Celebrate solitude: This is different to being lonely, and can be really restorative. Yuval Harari, writer of Sapiens goes on a silent retreat for 60 days every year. That’s two months without speaking to anyone. Whilst at the extreme end of the spectrum, mindfulness, and ‘conscious alone time’ can be restorative and boost your creativity.

Don’t ‘compare and despair’. Put down the smartphone: Ironically, the constant access we have to other people’s lives via social media gives millennials the perpetual feeling that nearly everyone else in their social circle is having an infinitely better time than they are (they’re not).

Turn off your notifications and give your brain a break from other people’s supposedly successful, glorious lives told through the somewhat troublesome lens of Instagram.

Talk to someone: Loneliness and depression are not discriminate, you only have to look at the recent death of Kate Spade to realise that.
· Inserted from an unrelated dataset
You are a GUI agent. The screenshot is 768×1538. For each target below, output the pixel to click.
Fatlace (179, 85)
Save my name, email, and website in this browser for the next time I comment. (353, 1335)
Loneliness isn’t necessarily symptomatic of a wider issue such as anxiety or depression but the two are inevitably linked. Talk to someone if feelings of loneliness give way to something deeper.
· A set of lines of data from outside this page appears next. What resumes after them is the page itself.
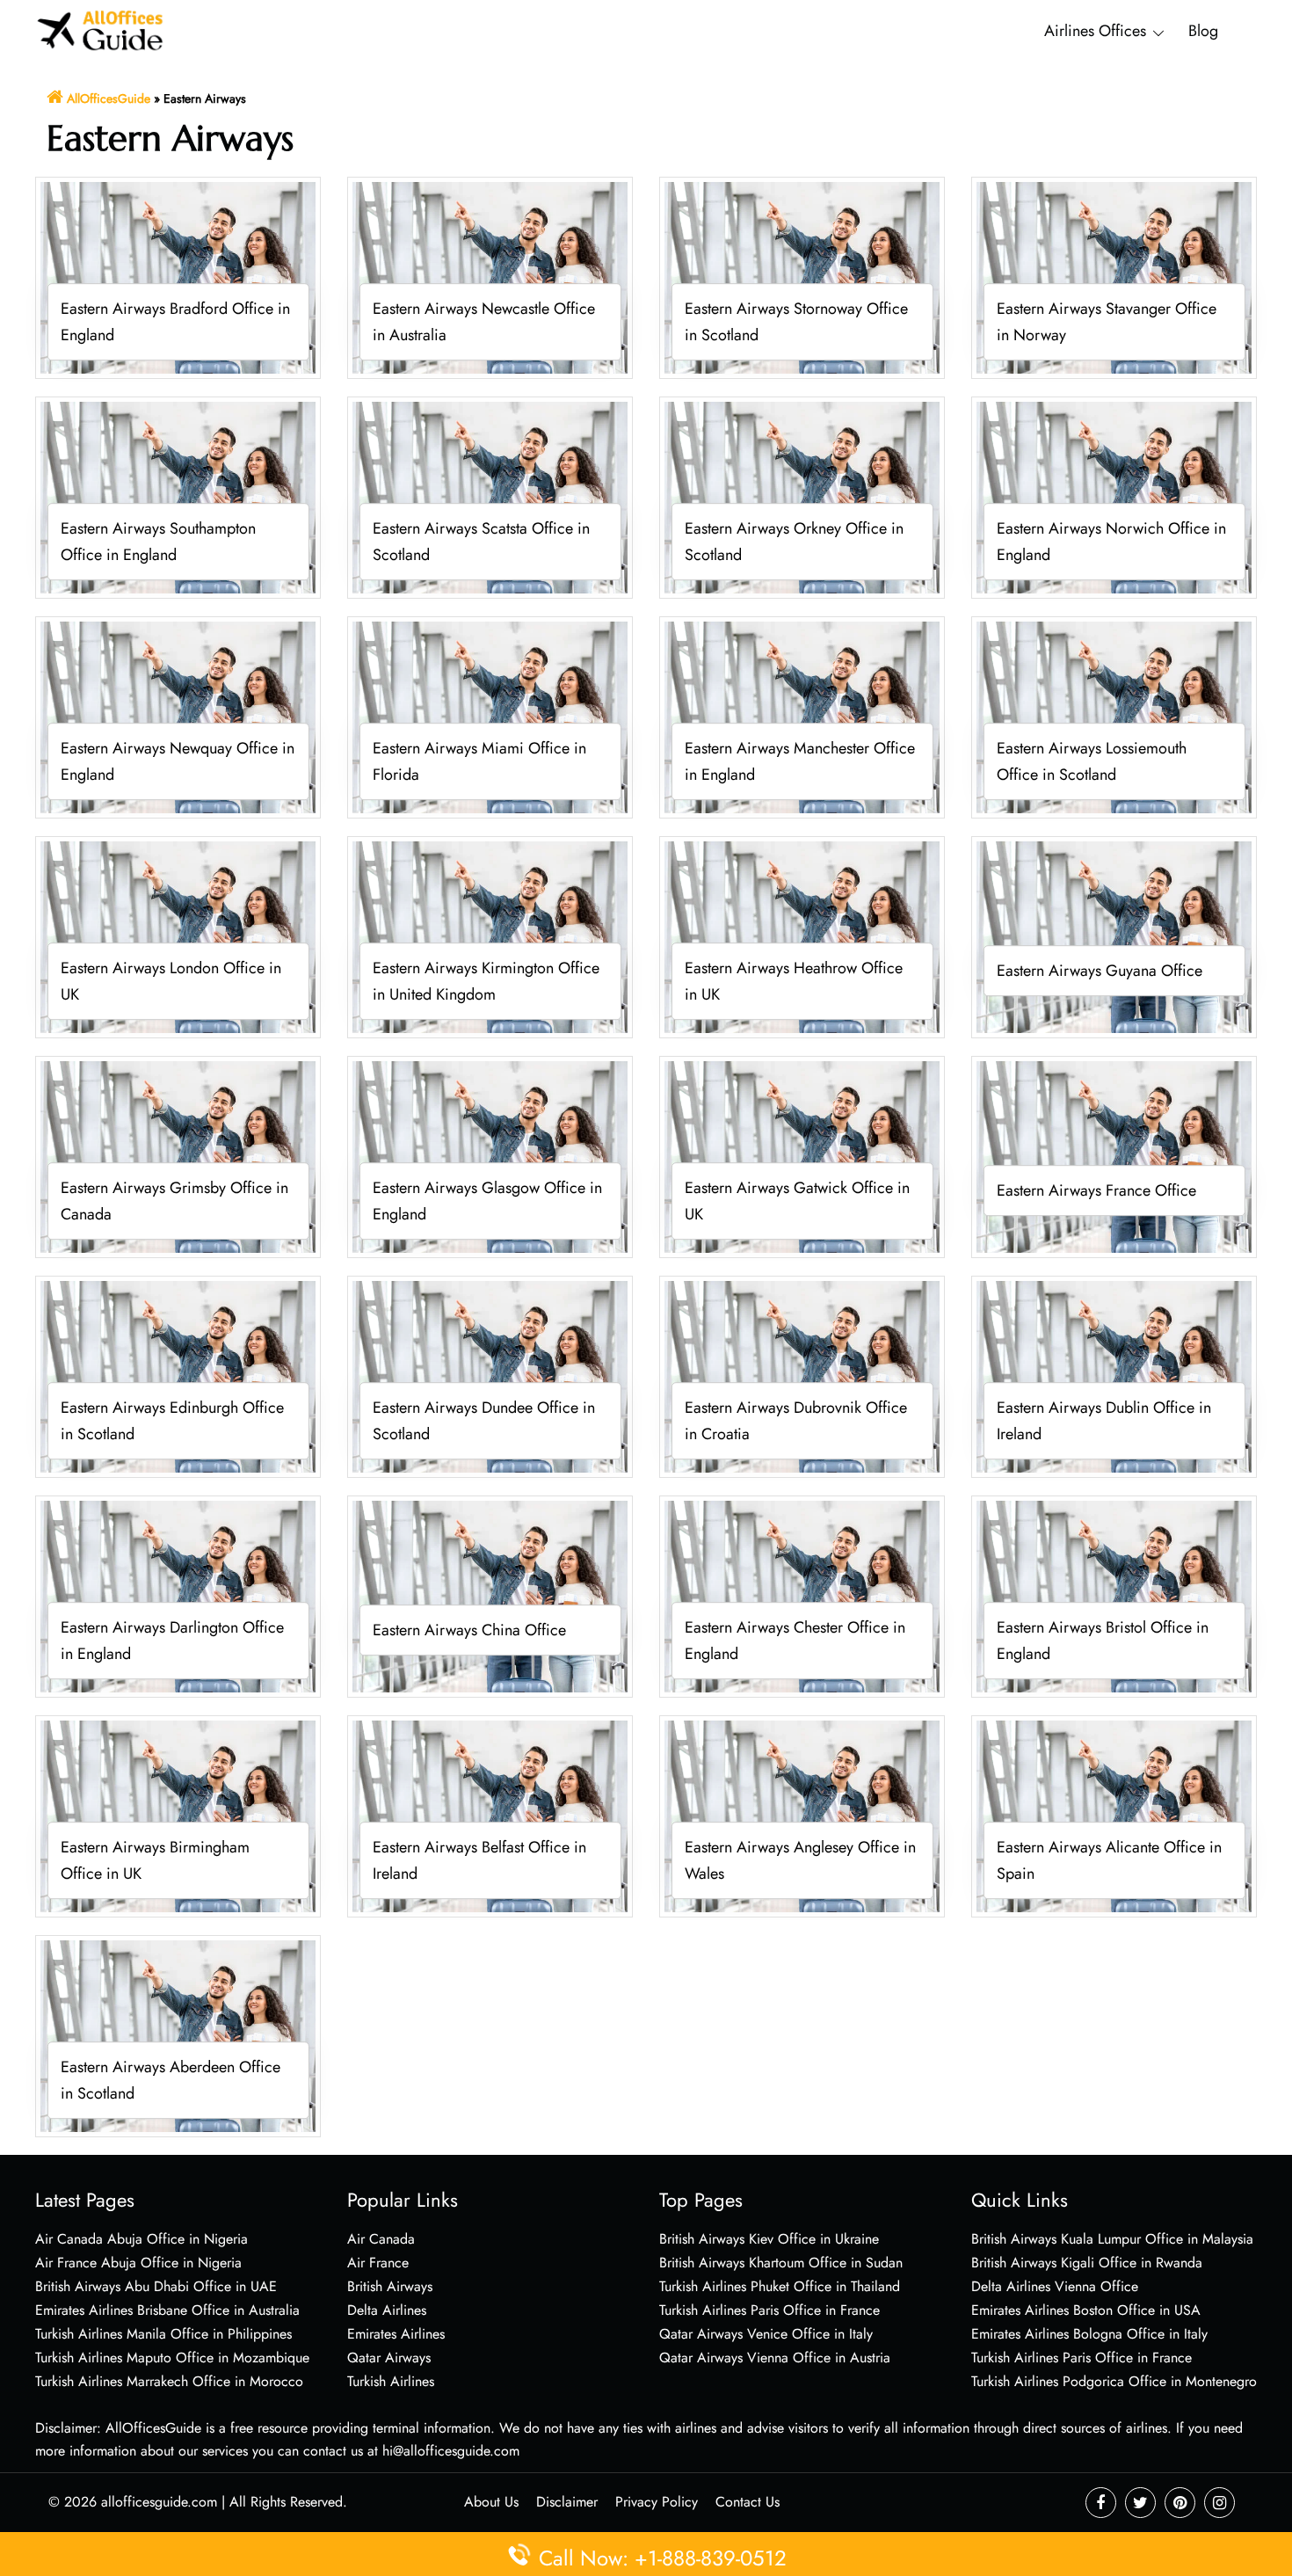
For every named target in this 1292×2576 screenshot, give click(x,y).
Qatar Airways (389, 2357)
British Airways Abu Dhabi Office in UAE (156, 2286)
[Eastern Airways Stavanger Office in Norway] (1114, 276)
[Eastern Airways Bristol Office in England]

Books exploring the loneliness question


Eleanor Oliphant is completely Fine

Gail Honeyman’s 2018 hit novel was inspired by an article the author read about a young person who would go home from work on a Friday, and not see anyone until Monday. Honeyman wanted to break the common misconception that life in your twenties is just ‘one long party’. Be prepared to fall in love with the clipped prose of the heroine, whose desperate loneliness is abated by a few chance encounters.

Solitude: In Pursuit of a Singular Life in a Crowded World

Michael Harris’ book might change how you feel about being alone. He explores how social media is eroding our ability to be alone, and explores in detail why solitude can breed creativity. He asks the question, “Has social media made us socially obese – gorged on constant connection but never properly nourished?”

Lonely City

Olivia Laing’s book is a mixture of genres, covering her own personal experiences with loneliness and looking at various artists’ biographies and works as well. Time Out recently voted London the loneliest city in the world, and Laing’s New York is similarly alienating: “One might think this state was antithetical to urban living, to the massed presence of other human beings, and yet mere physical proximity is not enough to dispel a sense of internal isolation.” She explores not just why we experience loneliness but how to dispel it.